Tuesday, March 3, 2020

Middle- and old-aged individuals: Moderate lifetime alcohol intake was associated with lower cerebral beta amyloid deposition compared to a lifetime history of not drinking


Association of moderate alcohol intake with in vivo amyloid-beta deposition in human brain: A cross-sectional study. Jee Wook Kim et al. PLOS, February 25, 2020. https://doi.org/10.1371/journal.pmed.1003022

Abstract
Background: An emerging body of literature has indicated that moderate alcohol intake may be protective against Alzheimer disease (AD) dementia. However, little information is available regarding whether moderate alcohol intake is related to reductions in amyloid-beta (Aβ) deposition, or is protective via amyloid-independent mechanisms in the living human brain. Here we examined the associations of moderate alcohol intake with in vivo AD pathologies, including cerebral Aβ deposition, neurodegeneration of AD-signature regions, and cerebral white matter hyperintensities (WMHs) in the living human brain.

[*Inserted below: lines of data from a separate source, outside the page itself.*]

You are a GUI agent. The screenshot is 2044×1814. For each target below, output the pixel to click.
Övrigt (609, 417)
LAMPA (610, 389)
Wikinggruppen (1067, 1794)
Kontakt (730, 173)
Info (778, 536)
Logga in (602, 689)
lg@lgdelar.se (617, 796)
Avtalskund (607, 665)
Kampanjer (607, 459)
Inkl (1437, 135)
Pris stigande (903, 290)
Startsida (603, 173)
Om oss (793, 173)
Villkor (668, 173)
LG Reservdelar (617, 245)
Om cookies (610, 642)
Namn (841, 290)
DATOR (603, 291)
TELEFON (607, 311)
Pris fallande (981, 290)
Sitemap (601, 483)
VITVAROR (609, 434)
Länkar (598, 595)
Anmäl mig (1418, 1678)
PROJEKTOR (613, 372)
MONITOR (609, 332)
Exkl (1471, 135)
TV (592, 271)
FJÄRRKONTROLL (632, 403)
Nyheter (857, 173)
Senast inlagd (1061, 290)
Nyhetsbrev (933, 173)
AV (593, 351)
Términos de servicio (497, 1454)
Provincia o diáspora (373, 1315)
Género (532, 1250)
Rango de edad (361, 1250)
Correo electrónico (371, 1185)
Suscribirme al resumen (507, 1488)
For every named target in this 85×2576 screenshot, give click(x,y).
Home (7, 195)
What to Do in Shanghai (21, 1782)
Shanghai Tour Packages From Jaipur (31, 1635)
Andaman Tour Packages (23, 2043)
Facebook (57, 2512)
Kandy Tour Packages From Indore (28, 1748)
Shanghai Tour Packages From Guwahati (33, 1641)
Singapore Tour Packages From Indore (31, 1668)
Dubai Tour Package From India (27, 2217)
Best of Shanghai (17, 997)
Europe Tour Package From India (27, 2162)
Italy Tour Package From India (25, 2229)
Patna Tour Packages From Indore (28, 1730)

Methods and findings: The present study was part of the Korean Brain Aging Study for Early Diagnosis and Prediction of Alzheimer’s Disease (KBASE), an ongoing prospective cohort study that started in 2014. As of November 2016, 414 community-dwelling individuals with neither dementia nor alcohol-related disorders (280 cognitively normal [CN] individuals and 134 individuals with mild cognitive impairment [MCI]) between 56 and 90 years of age (mean age 70.9 years ± standard deviation 7.8; male, n [%] = 180 [43.5]) were recruited from 4 sites (i.e., 2 university hospitals and 2 public centers for dementia prevention and management) around Seoul, South Korea. All the participants underwent comprehensive clinical assessments comprising lifetime and current histories of alcohol intake and multimodal brain imaging, including [11C] Pittsburgh compound B positron emission tomography (PET), [18F] fluorodeoxyglucose (FDG) PET, and magnetic resonance imaging (MRI) scans. Lifetime and current alcohol intake were categorized as follows: no drinking, <1 standard drink (SD)/week, 1–13 SDs/week, and 14+ SDs/week. A moderate lifetime alcohol intake (1–13 SDs/week) was significantly associated with a lower Aβ positivity rate compared to the no drinking group, even after controlling for potential confounders (odds ratio 0.341, 95% confidence interval 0.163–0.714, p = 0.004). In contrast, current alcohol intake was not associated with amyloid deposition. Additionally, alcohol intake was not related to neurodegeneration of AD-signature regions or cerebral WMH volume. The present study had some limitations in that it had a cross-sectional design and depended on retrospective recall for alcohol drinking history.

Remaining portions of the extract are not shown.